## YOUR ASSIGNMENT
Only the lines below between the ones containing "Click the 3142 value in private port" and "Click the re-run previous code icon", inclusive, are to be reproduced, each exactly as it stands.

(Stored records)

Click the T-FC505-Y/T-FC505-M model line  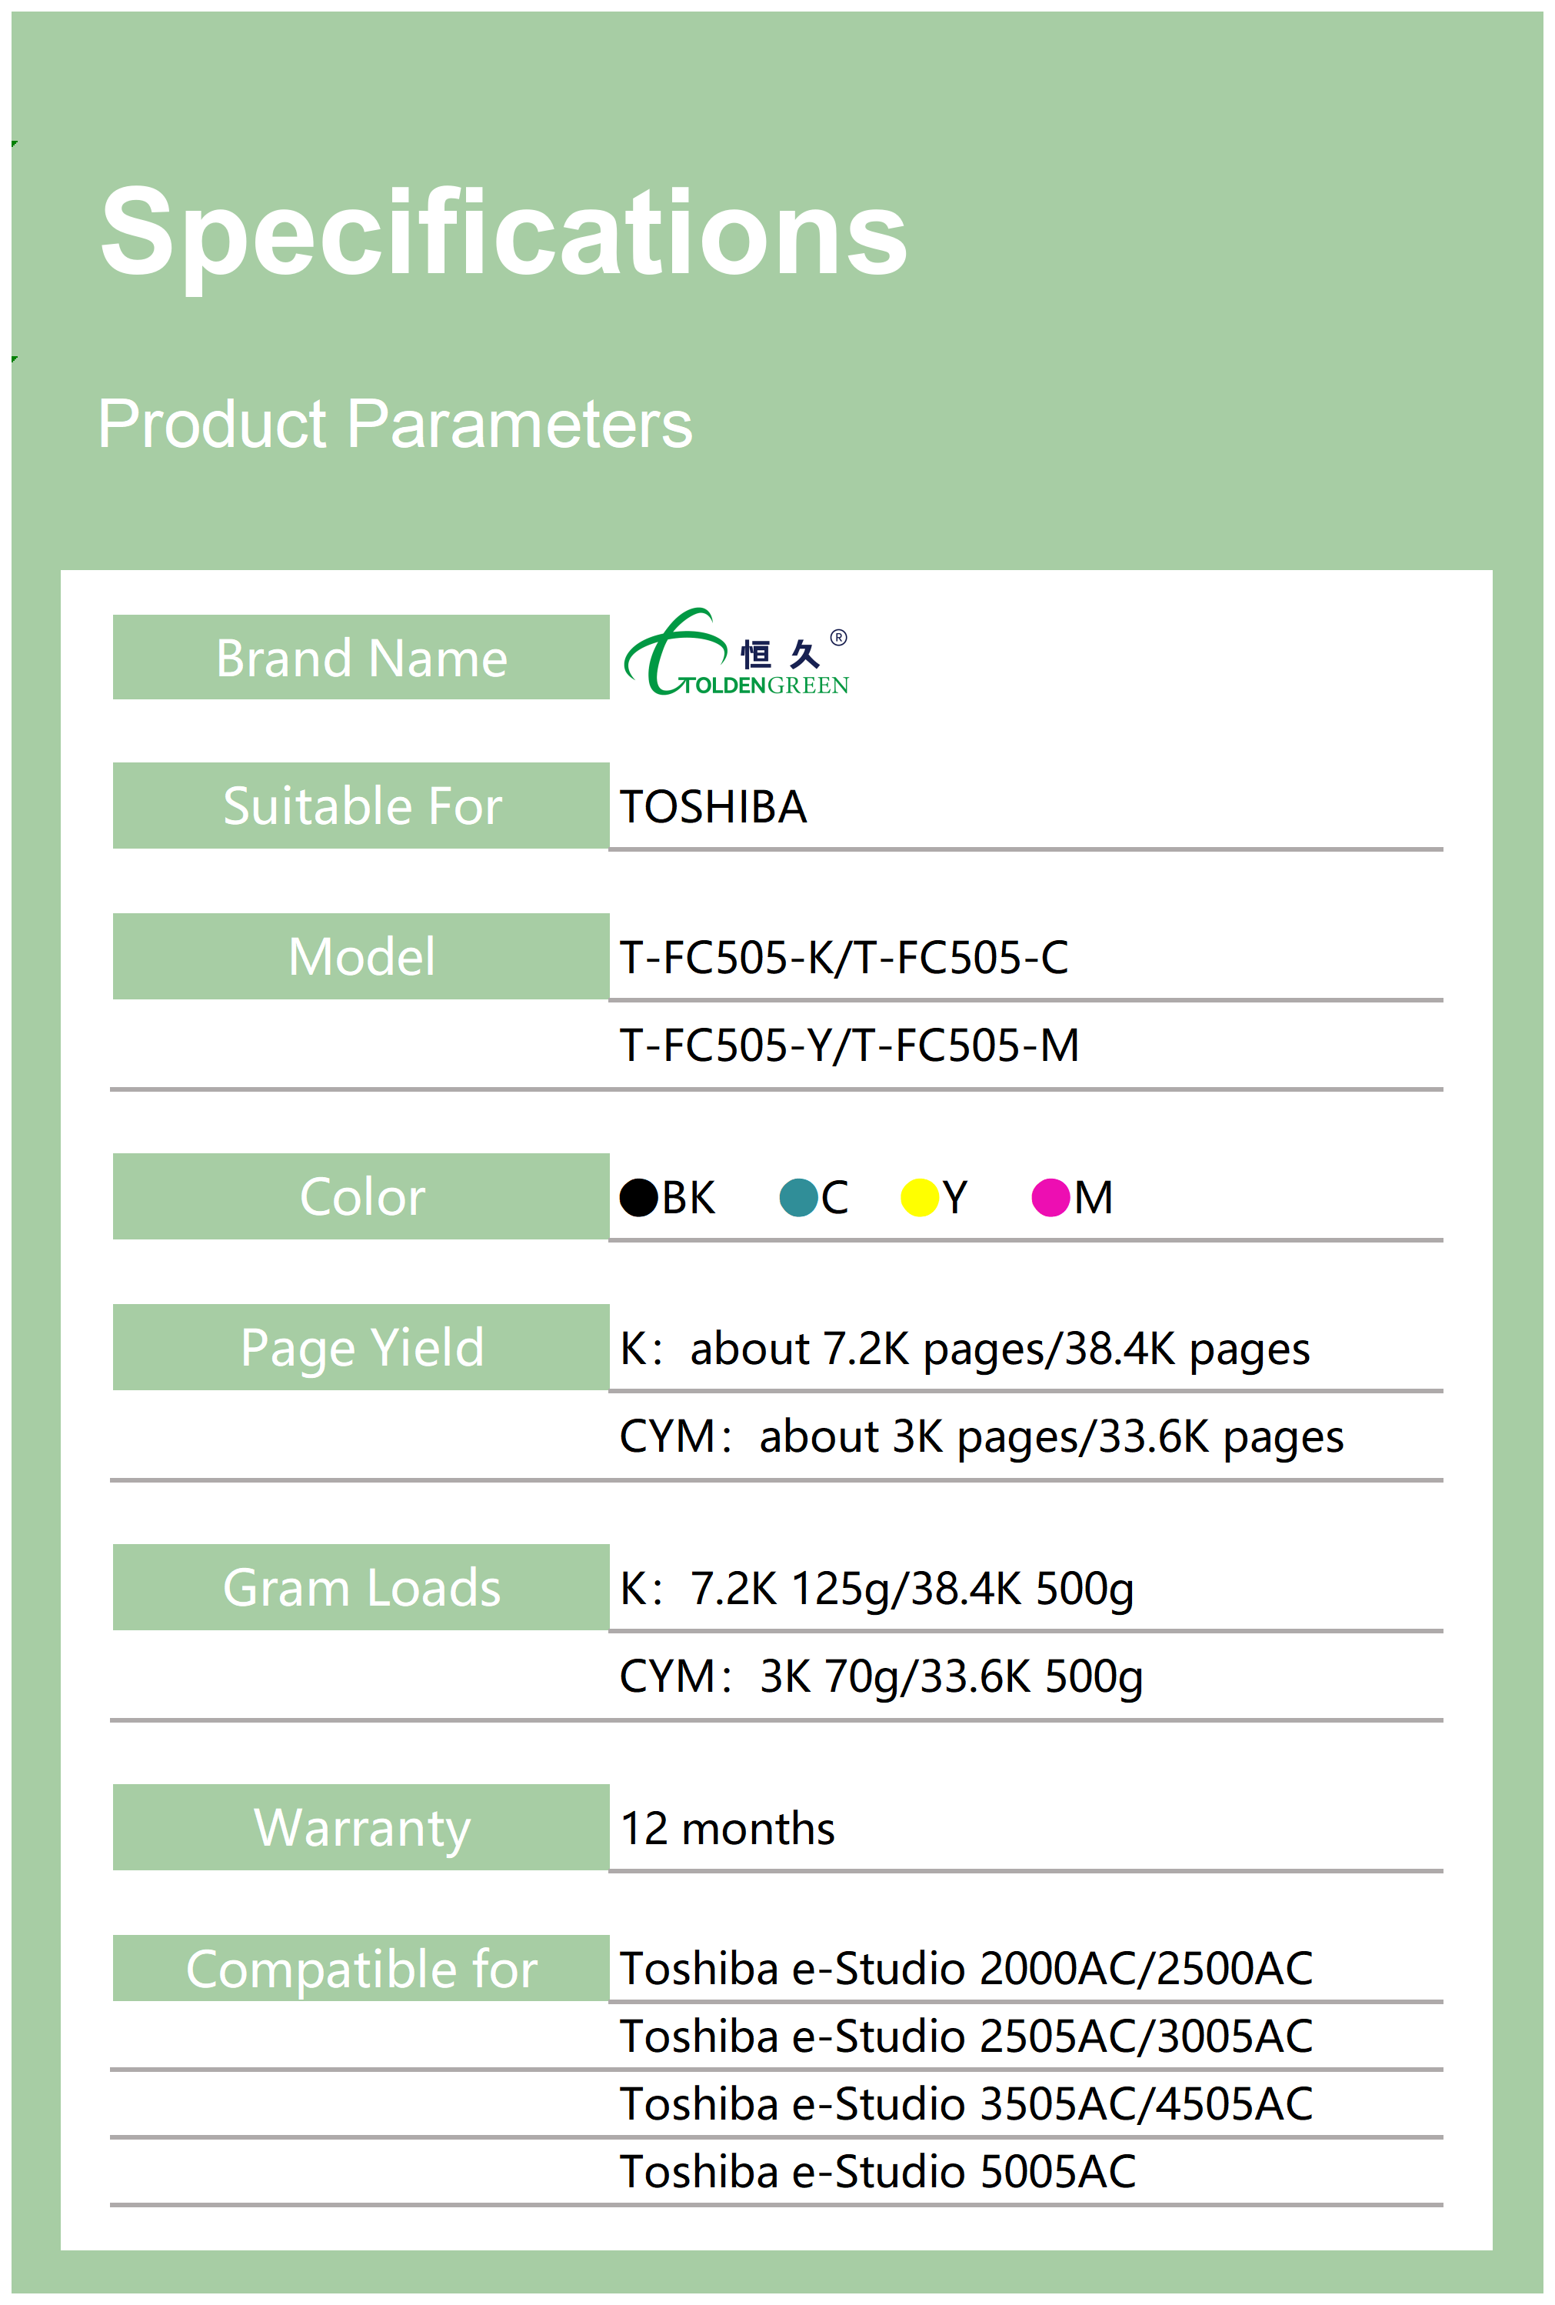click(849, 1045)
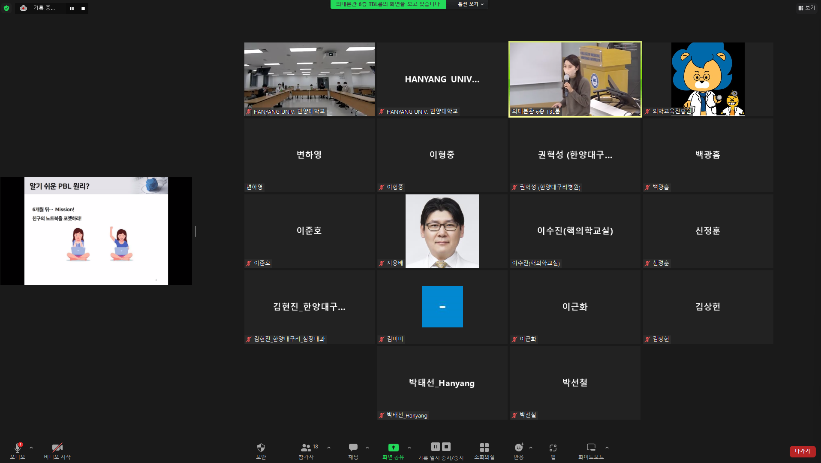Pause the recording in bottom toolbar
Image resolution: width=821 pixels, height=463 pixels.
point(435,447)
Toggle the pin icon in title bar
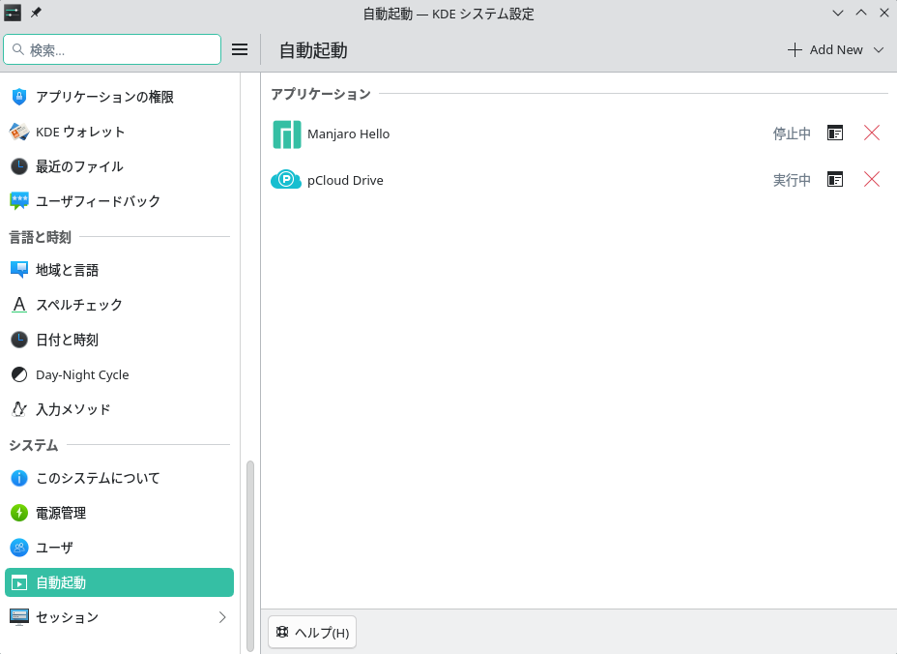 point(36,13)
...
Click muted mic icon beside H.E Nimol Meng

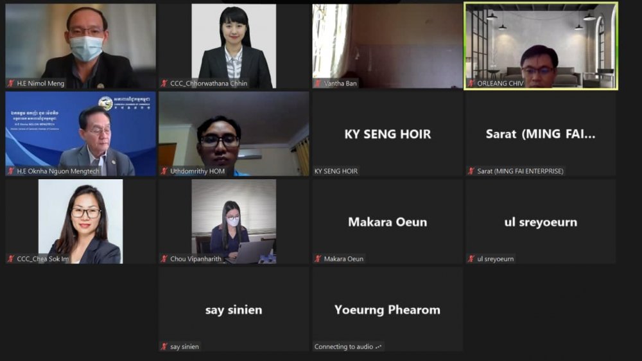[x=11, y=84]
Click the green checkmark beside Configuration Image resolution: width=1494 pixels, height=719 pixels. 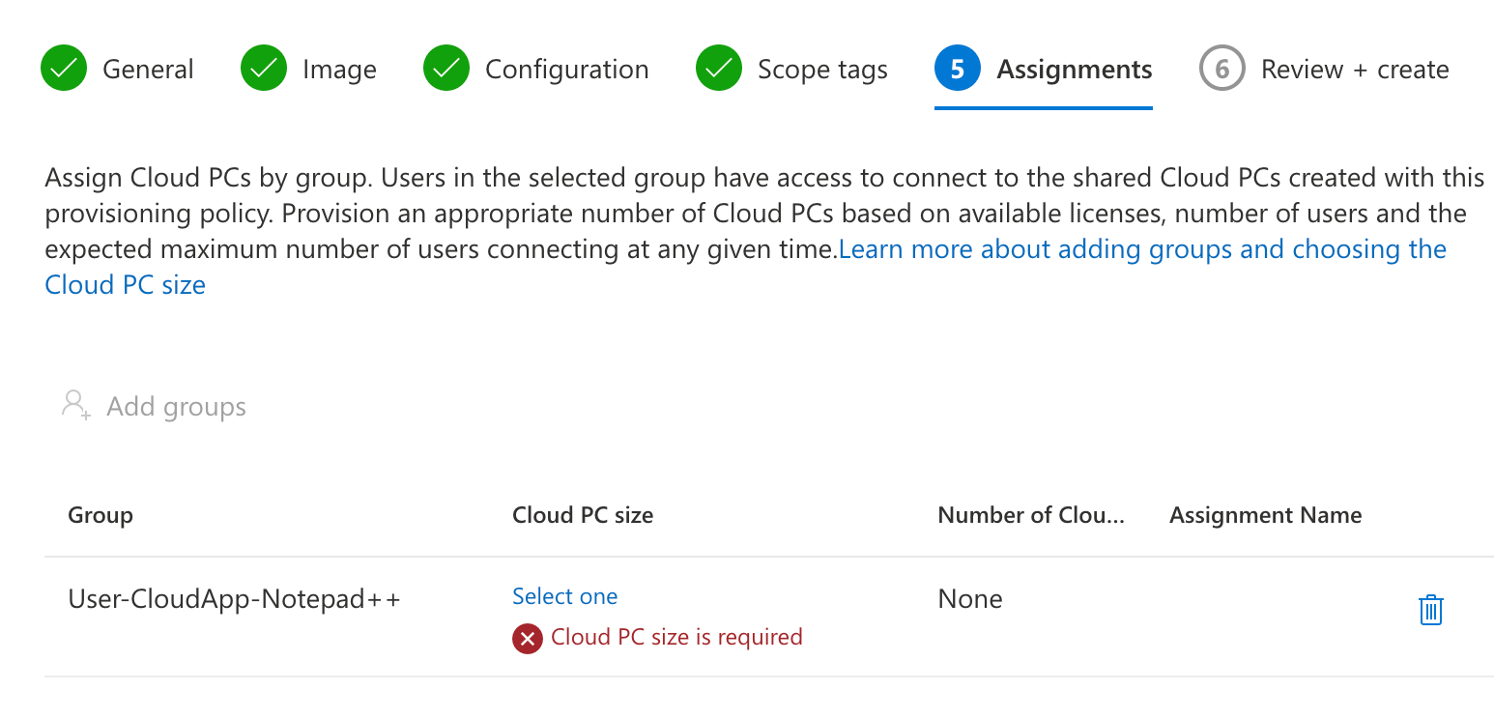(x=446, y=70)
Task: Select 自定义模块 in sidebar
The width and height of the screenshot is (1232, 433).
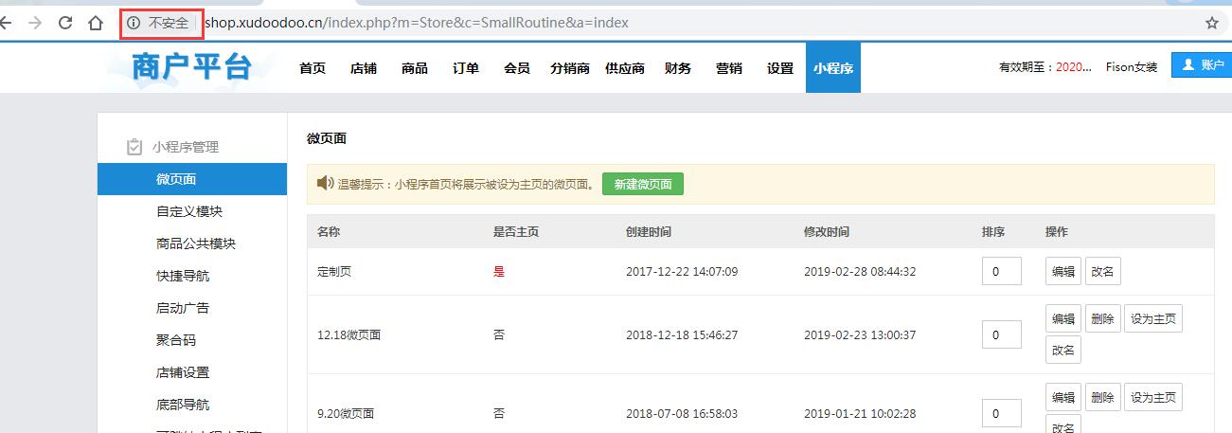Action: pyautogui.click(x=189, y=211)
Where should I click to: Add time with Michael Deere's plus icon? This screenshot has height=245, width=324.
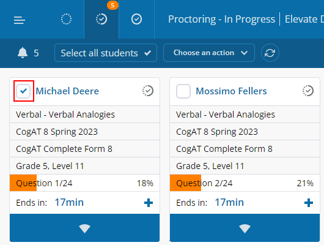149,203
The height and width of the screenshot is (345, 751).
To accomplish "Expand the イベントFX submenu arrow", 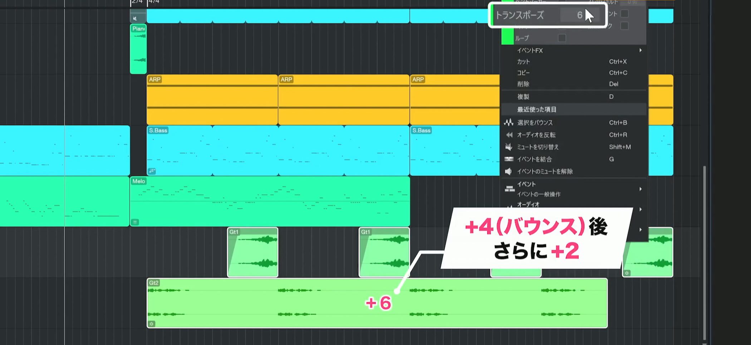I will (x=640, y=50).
==
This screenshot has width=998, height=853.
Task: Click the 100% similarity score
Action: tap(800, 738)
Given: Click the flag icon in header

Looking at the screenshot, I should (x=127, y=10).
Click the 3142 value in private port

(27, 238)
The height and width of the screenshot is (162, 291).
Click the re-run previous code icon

## SOLUTION TO THIS PROBLEM
Click the 3142 value in private port

(27, 238)
The height and width of the screenshot is (162, 291).
Click the re-run previous code icon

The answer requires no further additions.